The back-up plan: I had off-handedly said, in April 2003, that if the Red Sox won the World Series, we could name our son after the Red Sox player of his choice. It seemed like a harmless gibe at the time. The Red Sox had not won a World Series in 85 years. But as my due date (October 27) approached, and the Red Sox hung tough, I found myself arguing about the virtues of baby Nomar versus baby Johnny. Little Wakefield? Jason? Manny Dooley? Thankfully, I never had to eat that crow, and when Johnny moved on to the Yankees, the error of naming a child after a baseball player became clear. Again, too not-random.
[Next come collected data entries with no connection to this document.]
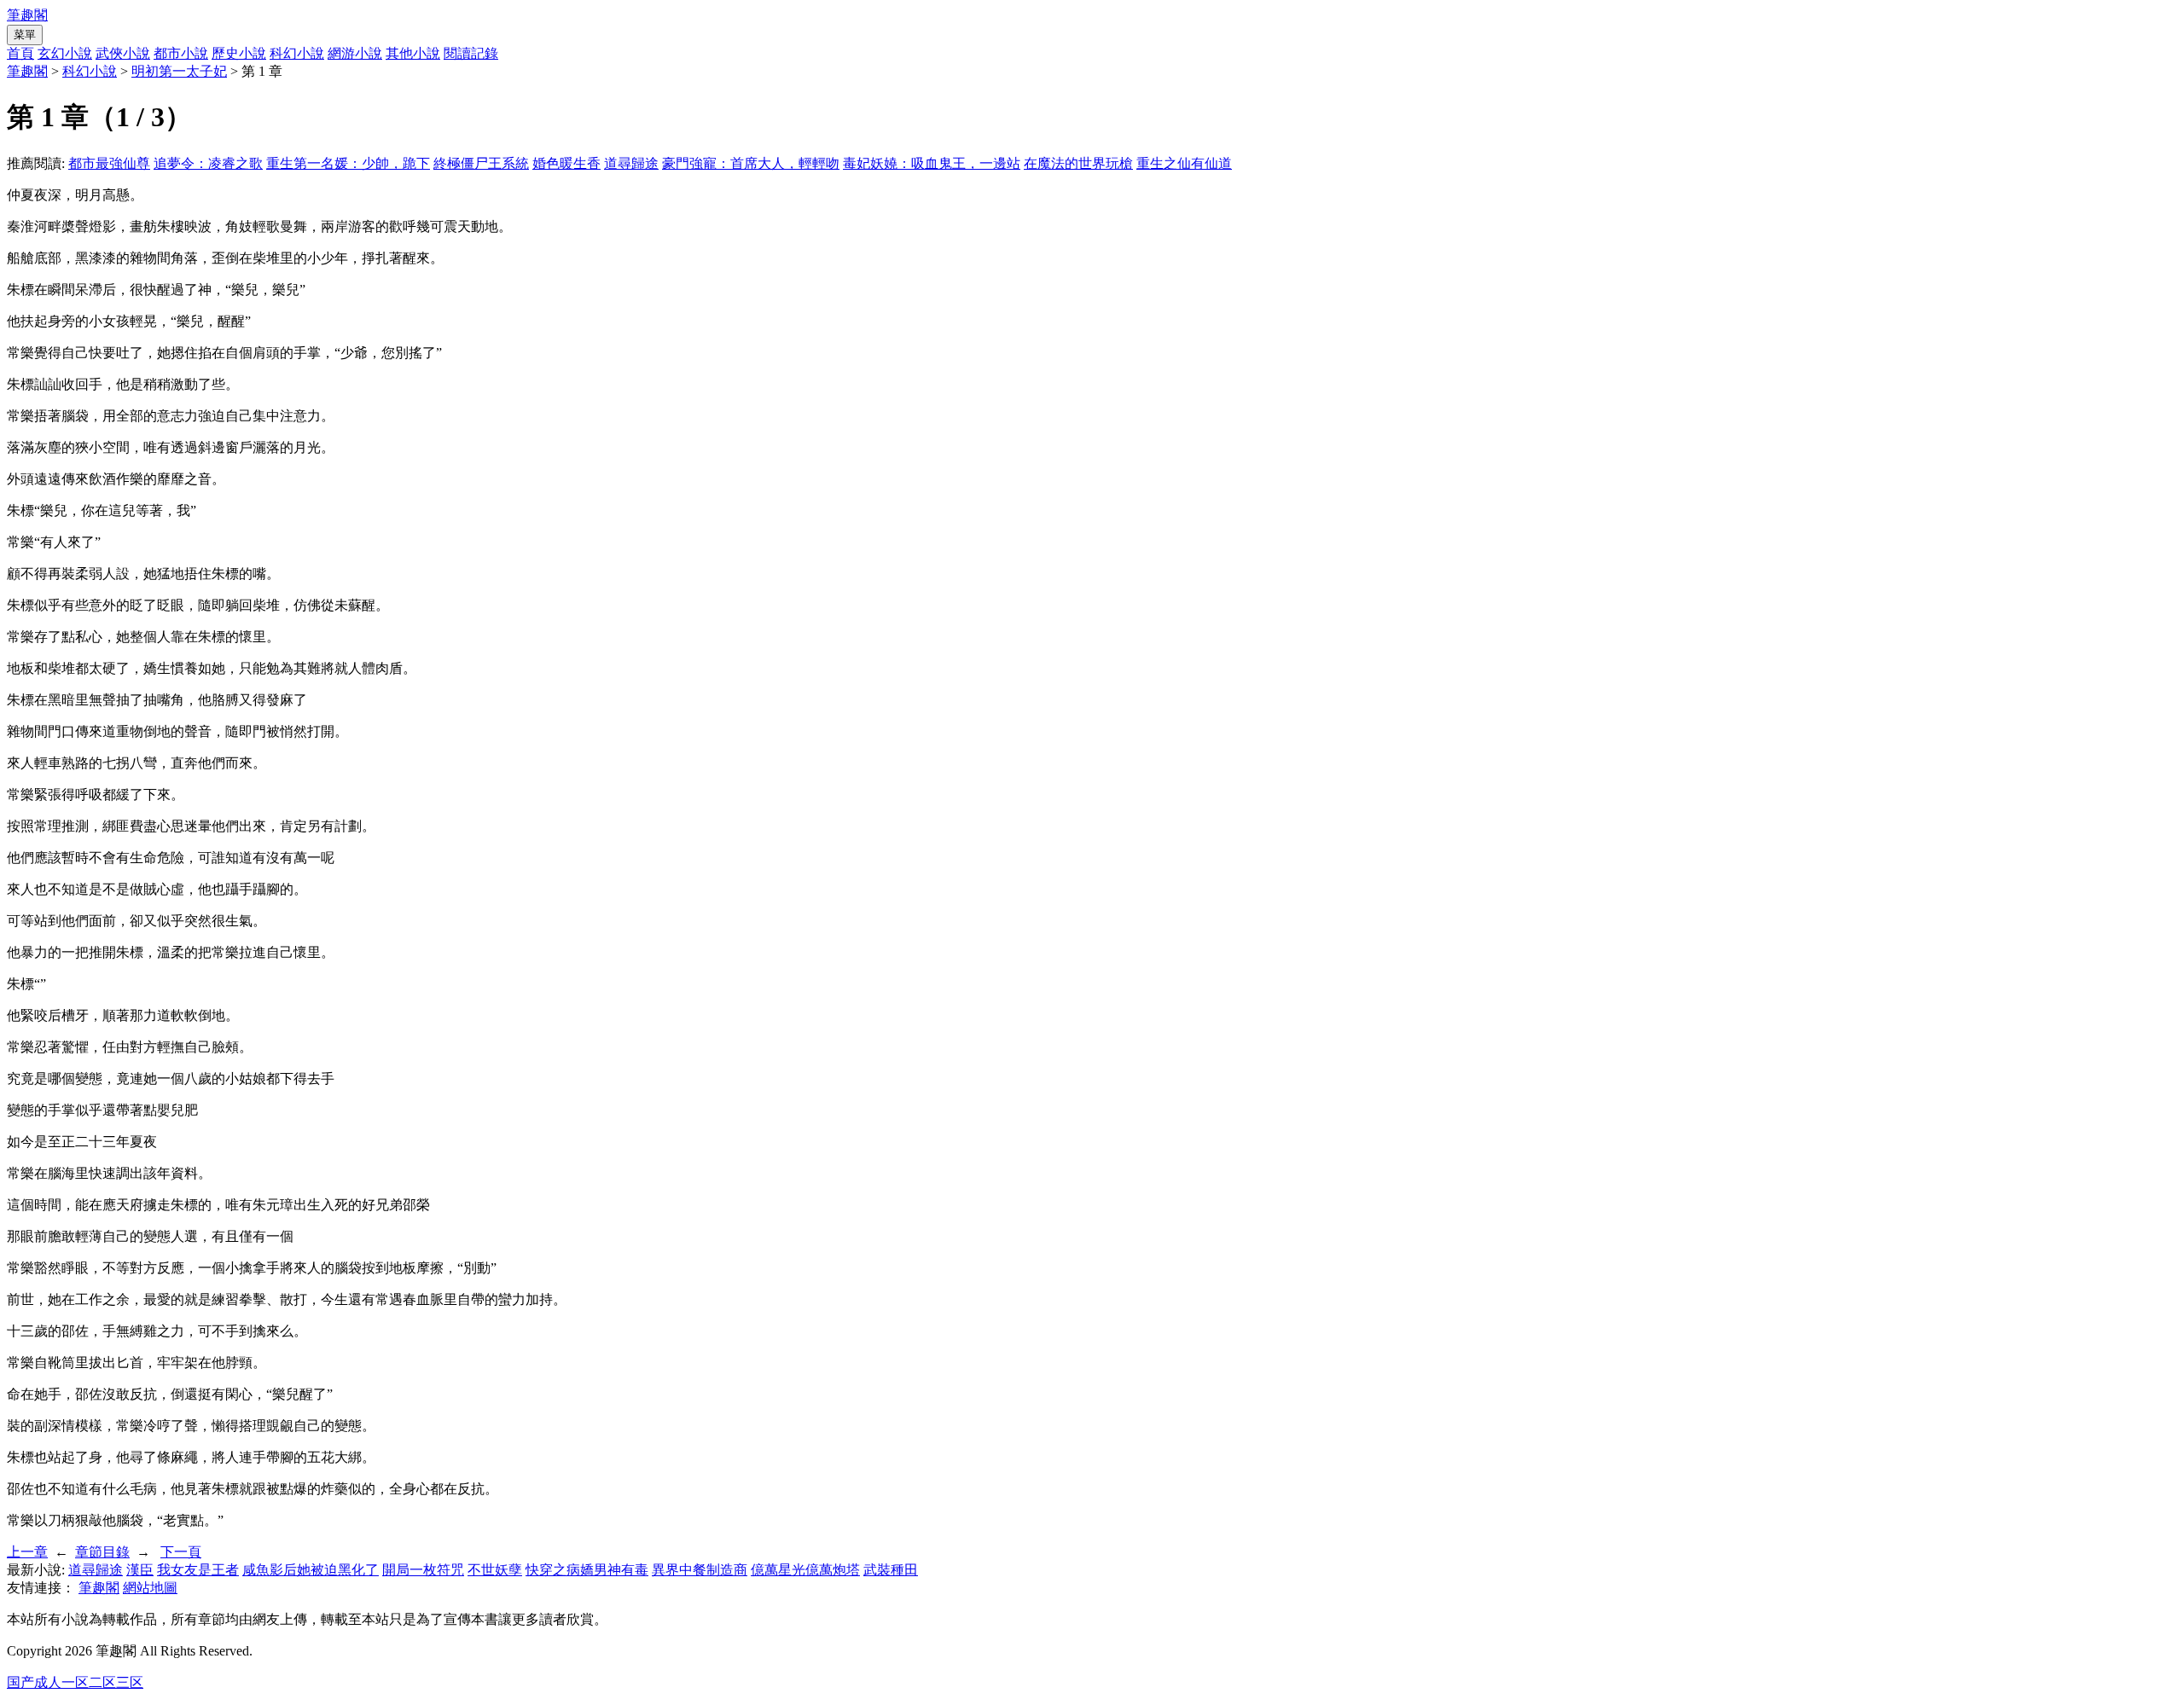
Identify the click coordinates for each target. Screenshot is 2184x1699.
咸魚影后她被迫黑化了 (310, 1570)
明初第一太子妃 (179, 71)
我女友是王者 (198, 1570)
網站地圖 (150, 1587)
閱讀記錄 (471, 53)
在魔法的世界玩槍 (1078, 163)
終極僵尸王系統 (481, 163)
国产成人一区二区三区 (75, 1682)
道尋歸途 (631, 163)
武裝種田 (890, 1570)
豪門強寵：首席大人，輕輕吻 (750, 163)
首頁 (20, 53)
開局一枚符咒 (423, 1570)
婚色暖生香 (566, 163)
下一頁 (180, 1552)
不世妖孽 (495, 1570)
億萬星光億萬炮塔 (805, 1570)
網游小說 (355, 53)
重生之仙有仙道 (1184, 163)
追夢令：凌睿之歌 (208, 163)
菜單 (25, 34)
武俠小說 (123, 53)
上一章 (27, 1552)
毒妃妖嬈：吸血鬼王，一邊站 (931, 163)
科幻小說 (297, 53)
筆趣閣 (27, 15)
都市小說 (181, 53)
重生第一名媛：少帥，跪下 (348, 163)
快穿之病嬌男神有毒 (587, 1570)
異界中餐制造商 (699, 1570)
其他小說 (413, 53)
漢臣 (140, 1570)
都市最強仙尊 (109, 163)
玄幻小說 (65, 53)
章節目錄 (102, 1552)
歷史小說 (239, 53)
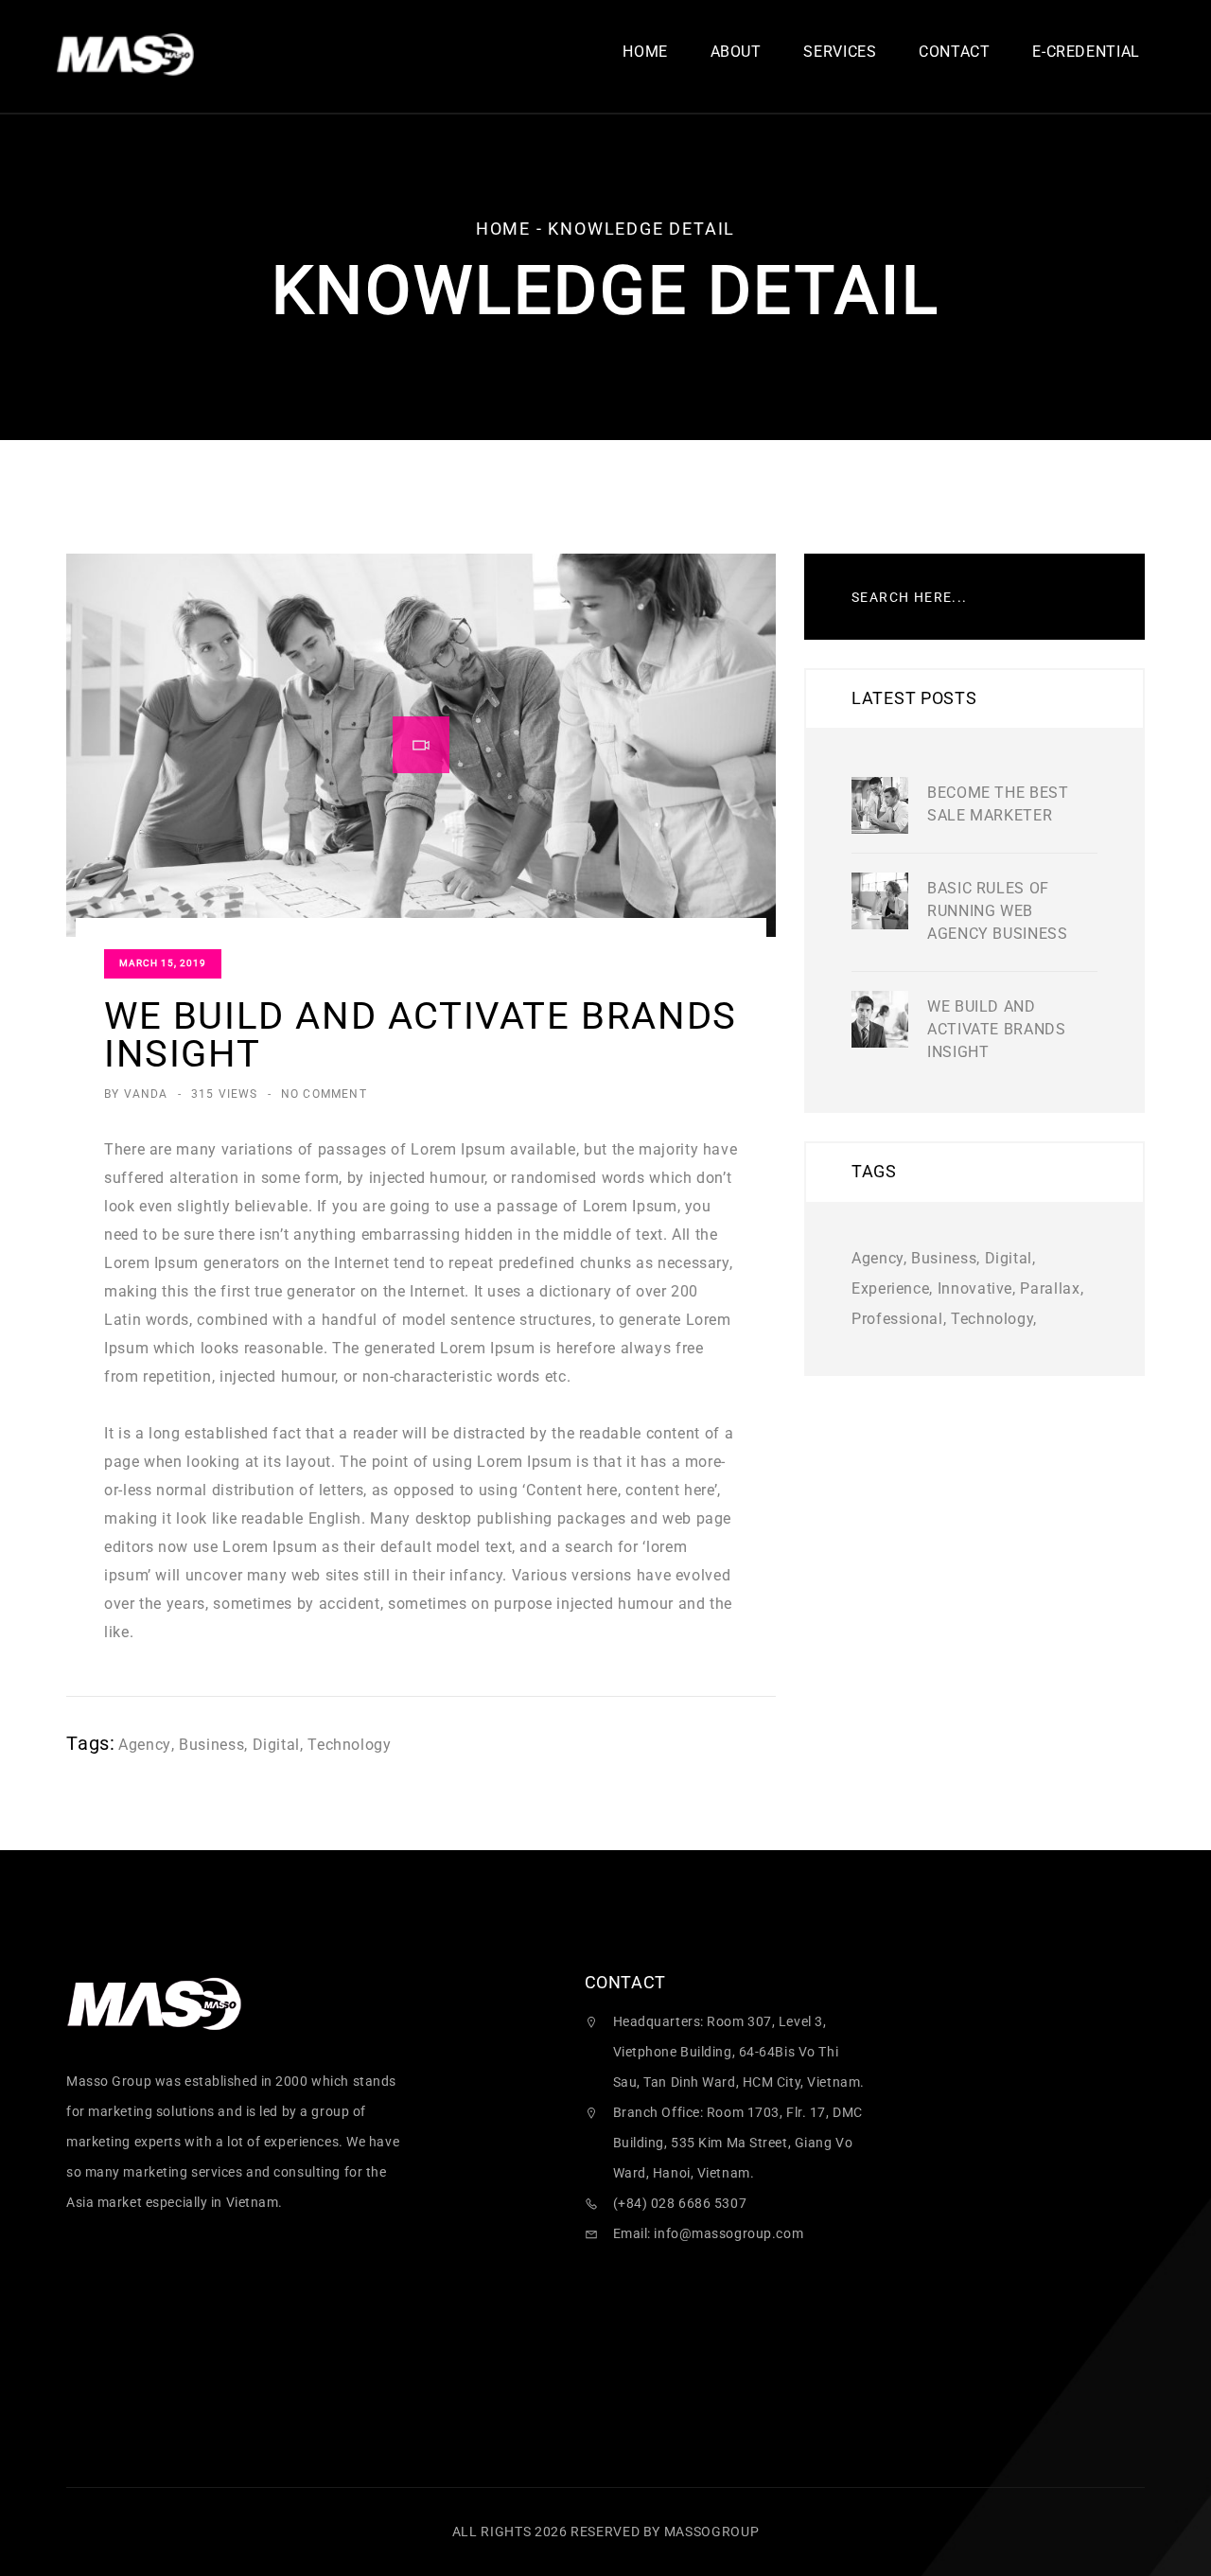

Once my due date passed, my husband's panic (about everything, but channeled into the baby name) rose. On November 1, after a Halloween party I will not soon forgot, he said, "how about Liam, after my buddy Liam T--?" I said, "sure, sounds good with our last name." And that was that. It was sort-of random, and it works. Another learning about that name: in Alabama, it was so weird and different, people couldn't pronounce it. In the Bay Area, you cannot throw a dream catcher without hitting a Liam.
For number 2, I literally ran a search in a baby name generator website. One or two syllables, Celtic. I got about 8 names. Emailed the ones I like to my husband. No response. I casually mentioned which one I liked best at dinner. No response. We go look at a house to buy. The house is great, but it is across from an Indian restaurant. I think the odor is too strong. He and the realtor think I have super-smell sense because of the pregnancy. After we look at the place a second time, husband says, "If you will agree to put a bid on that house, I will agree to name the baby Quinn." I say, "okay, I can go for that. I like Indian food." The next morning, he wakes up and says, "I just realized, I don't want that house, but I do like the name Quinn." BOOM. Done. Practically random.
Where do baby names come from? I think they come from the place you least expect them to. Good luck, Jenny, and all the other pregnant moms I know!